═════ Document passage

In my science bro opinion, doing college sports right now is the dumbest fucking idea I’ve ever heard of.
I’m just playing devil’s advocate here, but even that is debatable.
The efficacy numbers are only with respect to getting COVID. In the Oxford/AZ study no one in the vaccine group got sick enough from COVID to be hospitalized or die. It was 100% on that measure. Given the limitations of these studies because of the time pressure, there is some doubt on whether that is actually the case, but that is the number they got.
So if it’s going to be that good at preventing death, one could argue that it’s not worth sweating who gets which vaccine. That takes time and effort. Just give everyone whichever one they can get the quickest.
Now maybe some of those people who did get COVID but didn’t die had some lingering issues. I didn’t read anything about that but I didn’t go that deep into the weeds on this.
Yeah but… BCS CHAMPIONSHIP THIS WEEKEND BITCHES!!!
It isn’t only about preventing a covid death though.
Long covid sounds particularly appalling, and VD’s post above (what an unfortunate abbreviation lol) shows 30% of student athletes having covid-related heart damage, so god knows what it does to the more vulnerable.
I have nfi how the two vaccines compare wrt preventing all of these effects.
I think that’s unlikely. Even the mutant strains are thought to be susceptible to the vaccine. The part that would have to mutate to dodge the vaccine would almost certainly render the virus unable to infect the host cells (this is an over simplification).
What is likely is that more people will die because they are not as immune as they think they are.
Agreed, but most of the long COVIDs I’ve heard about got “seriously ill” with the initial infection. According to the study, not only was no one hospitalized, but no one even got “seriously ill”.

══════════
═════ Stored data

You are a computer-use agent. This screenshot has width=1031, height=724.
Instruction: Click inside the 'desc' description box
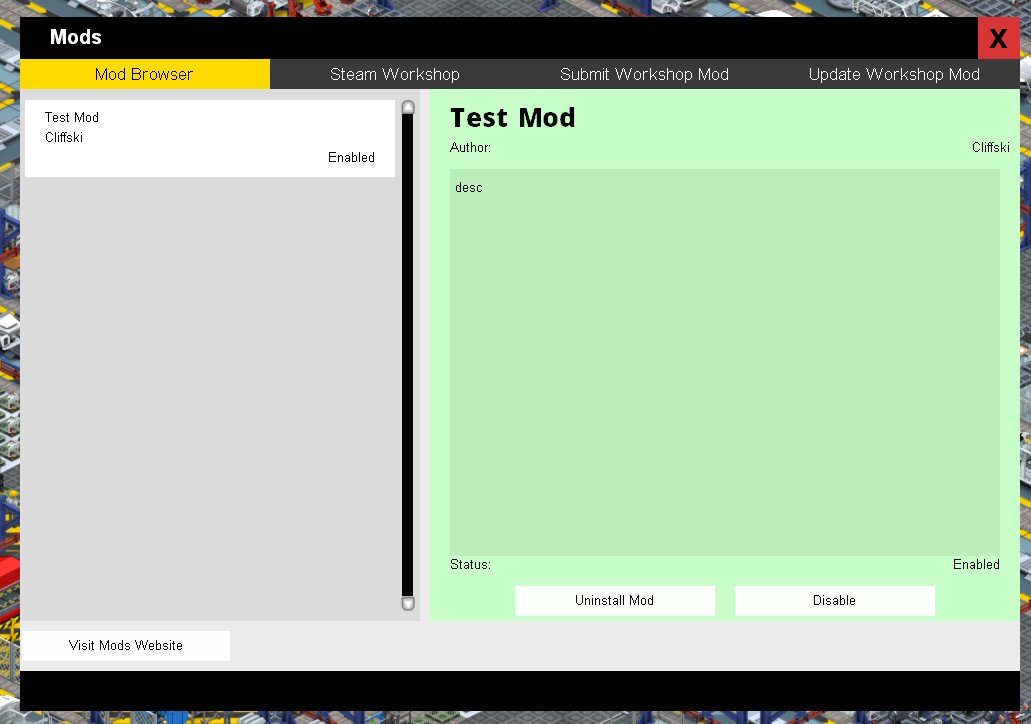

══════════

▶ Instructions to follow
Resume the forum thread on COVID vaccines and college sports with the next comment after the last one shown.

▶ Result below
I don’t know if they investigated long-term sequelae thoroughly. Doubtful given the time pressure.
Neither does anyone else. It’s all speculation at this point.
Spot on from my reading
Given the new variant seems to attack all ages groups with equal verosity, it just seems wise to get any vaccine in UK arms that may prevent the hospitals, that are already reporting crisis positions, from becoming further overrun.
https://mobile.twitter.com/deardrewdixon/status/1344056192822345729
New strain is irrelevant. It bothers me people keep doing calculus on these dumb behaviors while waiting on being vaccinated in the next 6 months - 10 years.
If anyone is having these discussions in their head they should just stop. They are stupid and wreckless. She gets zero credit for leaning towards not doing it.
My favorite reply to her:
https://mobile.twitter.com/jennycohn1/status/1344331796163383296
Substantial mutations needed to totally outwit current vaccines - Van-Tam
Charlie Cooper at Politico also asked Prof Van-Tam what the latest science shows on whether the vaccine will be effective on the new virus variants.
Prof Van-Tam says both the UK strain and South African strain are either in, or on their way to, a government laboratory at Porton Down “to be assessed by the expert virologists to check that the AstraZeneca vaccine will still be effective”.
He said he understands that Pfizer is conducting very similar experiments.
“That isn’t unfortunately work that takes 12 hours in the lab. It takes more like 12-14 days, because you have to take the virus and grow it up live,” he says.
"So it will be a few more days, potentially a couple of weeks, before our scientists can give us a solid steer on that."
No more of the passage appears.